What Is Readmission
Readmission is a return to the hospital within 30 days of discharge. Medicare tracks these events closely because they signal gaps in post-discharge care and often indicate preventable complications.
For family caregivers, readmission matters because it directly affects your loved one's recovery trajectory, your out-of-pocket costs, and the quality of their transition from hospital to home.
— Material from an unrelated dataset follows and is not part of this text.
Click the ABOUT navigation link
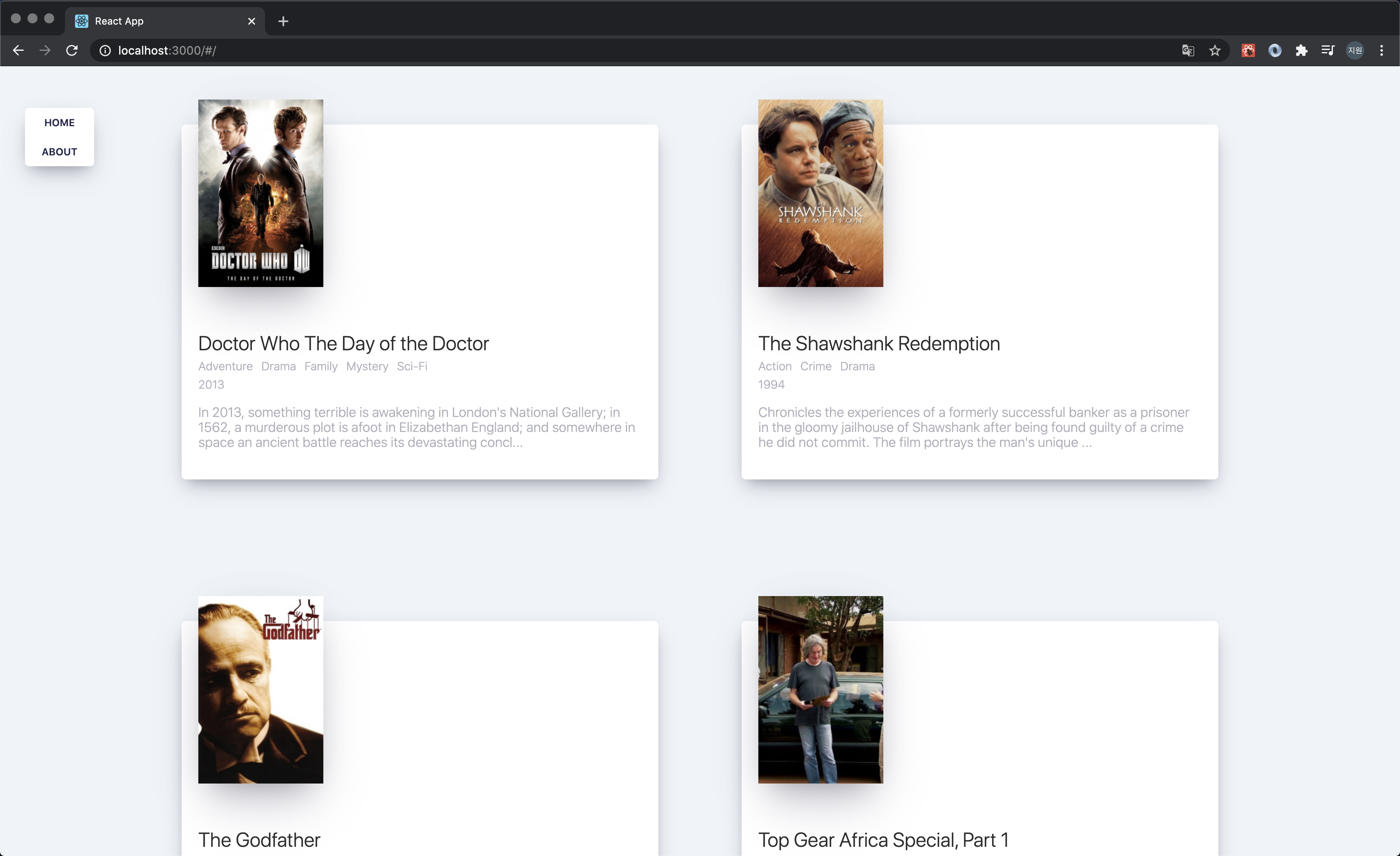Viewport: 1400px width, 856px height. click(59, 152)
A readmission typically means the initial discharge plan didn't adequately address their needs, their condition worsened at home, or warning signs weren't caught in time.
Why Readmission Happens
Readmissions occur for several preventable reasons:
- Unclear instructions: Your loved one leaves the hospital without understanding medication changes, dietary restrictions, or activity limitations.
- Lack of follow-up care: No scheduled doctor visit within 7 days of discharge, leaving infections or complications undetected.
- Gaps in home support: Insufficient help with activities of daily living (ADLs) like bathing, dressing, or meal prep, leading to neglect or falls.
- Missing home health services: No home health aide scheduled to monitor vital signs, manage wound care, or ensure medication compliance.
- Inadequate respite care: A sole caregiver becomes overwhelmed and cannot manage their loved one's needs, leading to missed doses or safety lapses.
The Financial Impact
Medicare penalizes hospitals with excessive readmission rates by reducing reimbursement. More importantly for you, a readmission means additional out-of-pocket expenses, copays, and potential gaps in Medicare/Medicaid coverage if your loved one is classified as readmitted for a condition related to their initial discharge. Some insurers may deny coverage for a readmission deemed preventable. Hospital stays also disrupt home care schedules and respite arrangements you've already arranged.
How to Prevent Readmission
- Get a written care plan before discharge: Request a detailed document covering medications, follow-up appointments, activity restrictions, and warning signs. Ask the hospital to coordinate directly with your home health aide if one is scheduled.
- Arrange home health services in advance: Schedule a home health aide or nurse within 24 to 48 hours of discharge, especially if your loved one needs help with ADLs or medication management.
- Confirm the first doctor visit: Before leaving the hospital, confirm an appointment with their primary care doctor within 7 days. If that's not possible, ask about urgent care clinic visits.
- Plan for respite care: If you're the primary caregiver, arrange respite care coverage to prevent burnout and ensure consistent monitoring of your loved one's condition.
- Know the red flags: Uncontrolled pain, difficulty breathing, confusion, unhealed wounds, and inability to take medications are reasons to call the doctor or seek emergency care, not reasons to wait.
Readmission and Medicare/Medicaid Coverage
Medicare covers readmission, but penalties apply to hospitals with higher-than-expected readmission rates for heart failure, coronary artery disease, and pneumonia. This creates incentive for hospitals to improve discharge planning and transitional care. For Medicaid beneficiaries, coverage policies vary by state, but most states cover readmissions with the same cost-sharing as the initial admission. Always verify with your state's Medicaid office if transitional care or home health services are covered under your specific plan.
Common Questions
- Does a readmission count against Medicare's benefit days?
- Yes. Each readmission uses a new benefit period (60 days of coverage, then copays apply). If your loved one is readmitted within 60 days, both stays count separately against their benefits. Plan accordingly, especially if they have multiple chronic conditions.
- Can I ask the hospital to delay discharge if I'm not ready?
- You can advocate for the time you need, but hospitals have discharge protocols tied to clinical status, not caregiver readiness. Instead, request that discharge be coordinated with your home health aide's availability or ask for 24-hour nursing support at home if your loved one is medically complex.
- What's the difference between a readmission and an observation stay?
- A readmission is a full hospital admission using an inpatient bed. An observation stay is shorter, typically 24 hours, and uses different billing. Observation stays don't count as readmissions and may have different insurance coverage, so confirm your loved one's admission status with the hospital.